祝!! 「キセキの葉書」主演の鈴木紗理奈さんが、スペインのマドリード国際映画祭で最優秀外国映画主演女優賞を受賞されました。

2017年7月17日(月・祝)に映画『キセキの葉書』が一日限りで特別上映される。
【満員御礼で終了いたしました】
上映時間は10:30~13:30~16:00~18:30~の4回(フレンテホール)
入場料は1200円
(当日券は殆どないので事前に購入されることをお勧めします)

ジャッキー・ウー監督・鈴木紗理奈主演のこの映画は西宮の風景がふんだんに出てくる。
それもそのはず、阪神淡路大震災の直前から西宮に住むことになった童話作家・脇谷みどりさんの実話に基づいた著書『希望のスイッチは、くすっ』が原作となっている。

どんなに暗闇の中にいても、笑いがあるはず!! クスッとした瞬間、あなたの心はもう前を向いている・・・ 童話作家:脇谷みどりさん

重度の障がいを持つ子と必死に生きている時、遠く離れて暮らす母親が認知症とウツになった。
親元に駆けつけられないが「せめて今日一日生きていて欲しい!そして翌日に配達されるハガキを待っていて欲しい!!」
こうして毎日祈りを込めて送ったハガキは13年11ヶ月で5000通になった。

その5000通のハガキをお母さんが大切にとってくれていたことで、著書『希望のスイッチは、くすっ』が出版でき、その本がきっかけで、今回の映画化が実現しているという。
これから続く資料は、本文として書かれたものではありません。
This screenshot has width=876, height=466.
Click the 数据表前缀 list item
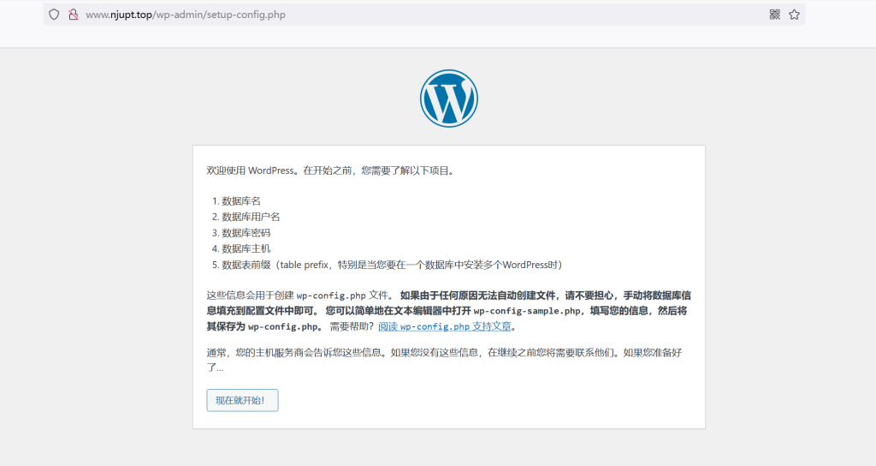391,265
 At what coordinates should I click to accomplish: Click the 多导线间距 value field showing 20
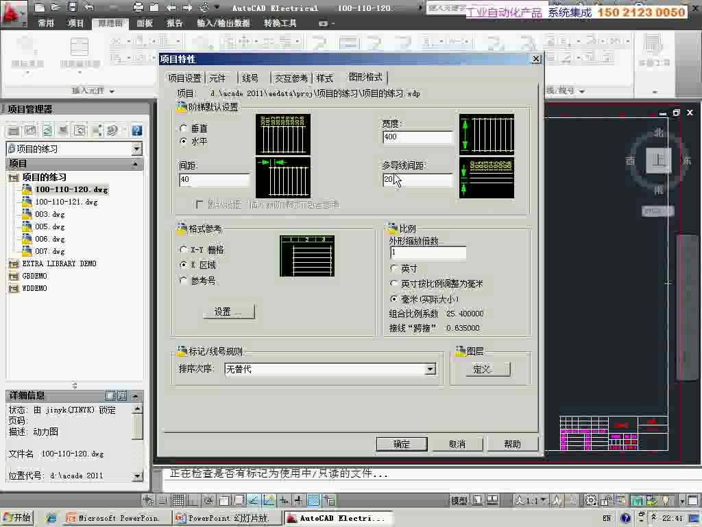click(417, 179)
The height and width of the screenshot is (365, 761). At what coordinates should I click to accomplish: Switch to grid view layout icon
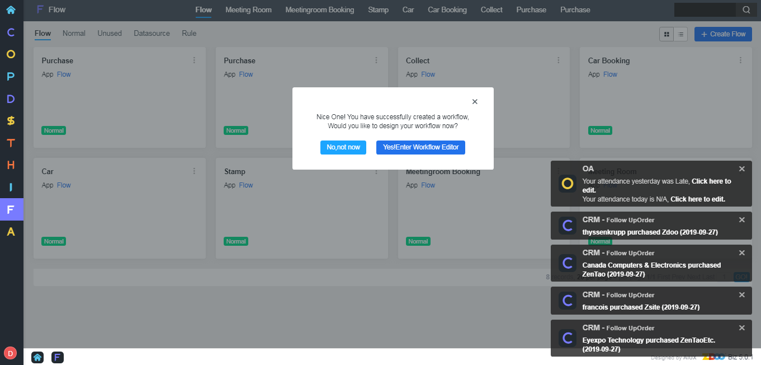(x=667, y=34)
この映画のチラシを見て、原作者の脇谷みどりさんのお話を伺いたいと取材の機会をいただいた。

脇谷みどり

==今回の映画の試写をご覧になられていかがでしたか??

原作は私の実体験ですが、今回の映画はドキュメンタリーではなく一つの作品ですので、もちろん実際の私たち家族や体験からは脚色されて映画になっています。

でも、試写会で見てくださった方々が「泣いて、笑って・・・そしていい映画だった!」と言って帰って行ってくださいました。
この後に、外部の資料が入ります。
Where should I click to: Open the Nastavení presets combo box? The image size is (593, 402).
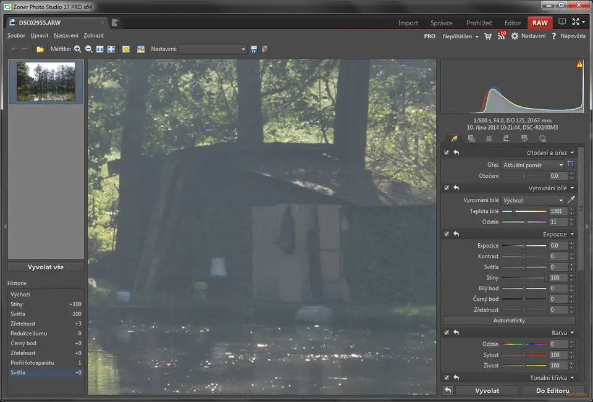[212, 49]
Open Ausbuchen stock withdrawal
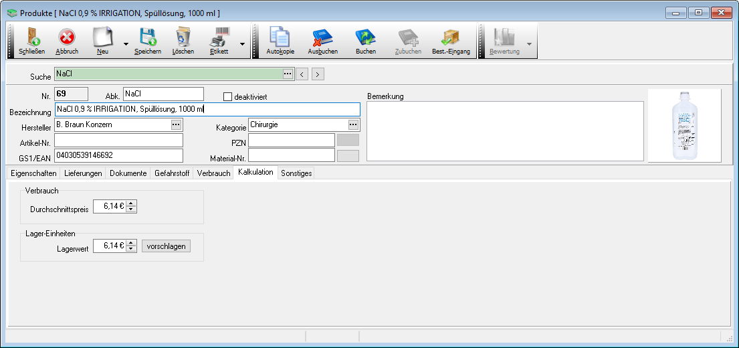Screen dimensions: 739x348 [x=322, y=41]
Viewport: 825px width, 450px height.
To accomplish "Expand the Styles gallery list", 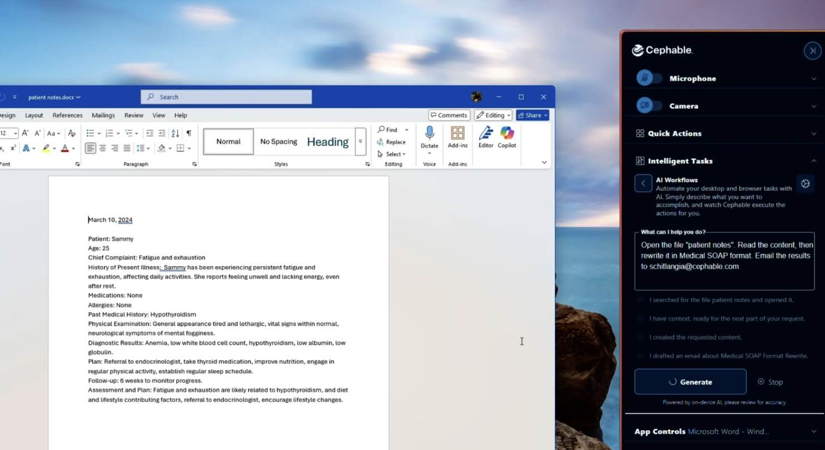I will pyautogui.click(x=360, y=142).
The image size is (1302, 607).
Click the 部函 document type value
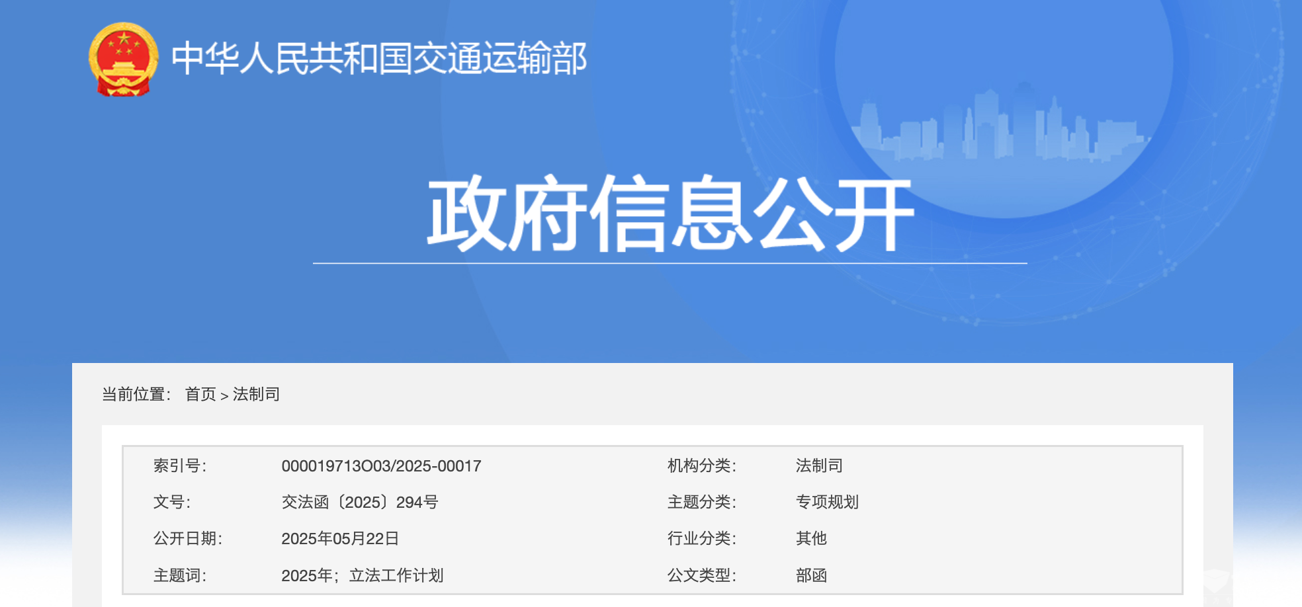(811, 576)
子供をおんぶしながらの演技は、鈴木紗理奈さんは肩が凝ったでしょうし、映画を作ってくださった本当に大勢の方々の忍耐と情熱に感謝しています。

==この作品、どんな方々に見ていただきたいですか??

障がい者や認知症の家族がいる方、苦しいことをいっぱい抱えてご自身が暗闇にいるような気持ちになっておられる方々、そして、普通の方にも見てほしいと思っています。

私も「もうあかん・・・」と思うことがいっぱいありました。

でもこれまでいろんな方々と出会う中で、自分がネガティブでなくなった時、ポジティブな人が集まってくるようになったんです。
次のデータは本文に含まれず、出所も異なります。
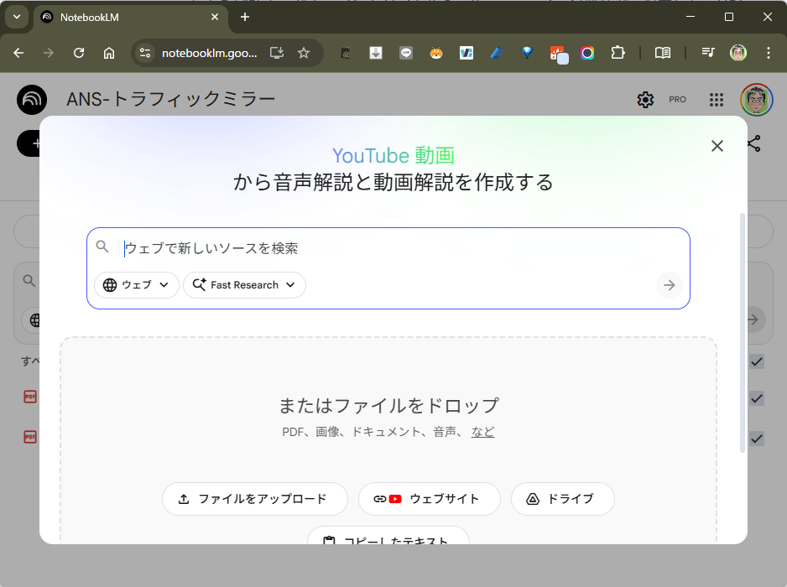This screenshot has width=787, height=587.
Task: Click the NotebookLM logo icon
Action: pos(32,100)
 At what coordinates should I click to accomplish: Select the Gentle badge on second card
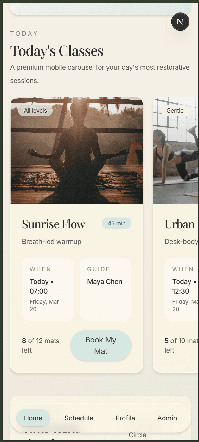(x=175, y=110)
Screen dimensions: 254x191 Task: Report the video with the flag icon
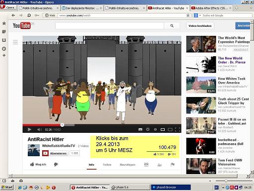pyautogui.click(x=172, y=165)
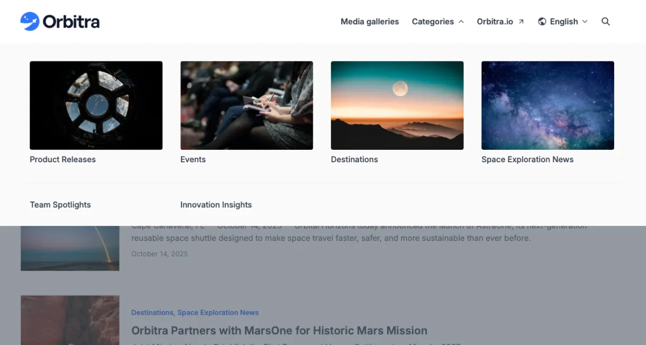
Task: Select the Events audience thumbnail
Action: tap(247, 105)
苦しいことの中にも『笑い』が必ずあるのだと信じて欲しい。
そして、今日一日は生きよう!と思ってほしい。

==この映画、本当に西宮の風景がふんだんに出てくるようですね??

神戸市北区に居を構えていたのですが、かのこの施設までが遠く、おまけに当時重度の障がいを持ち体も虚弱だったかのこは施設に行っては体調を崩し入院するということを繰り返していました。

この子のためにも・・・と思って西宮に来たのは震災のほんの少し前でした。

今回の映画は武庫川団地の空き部屋がロケ現場となりましたし、映画には団地に住む方がエキストラとして出演してくださっています。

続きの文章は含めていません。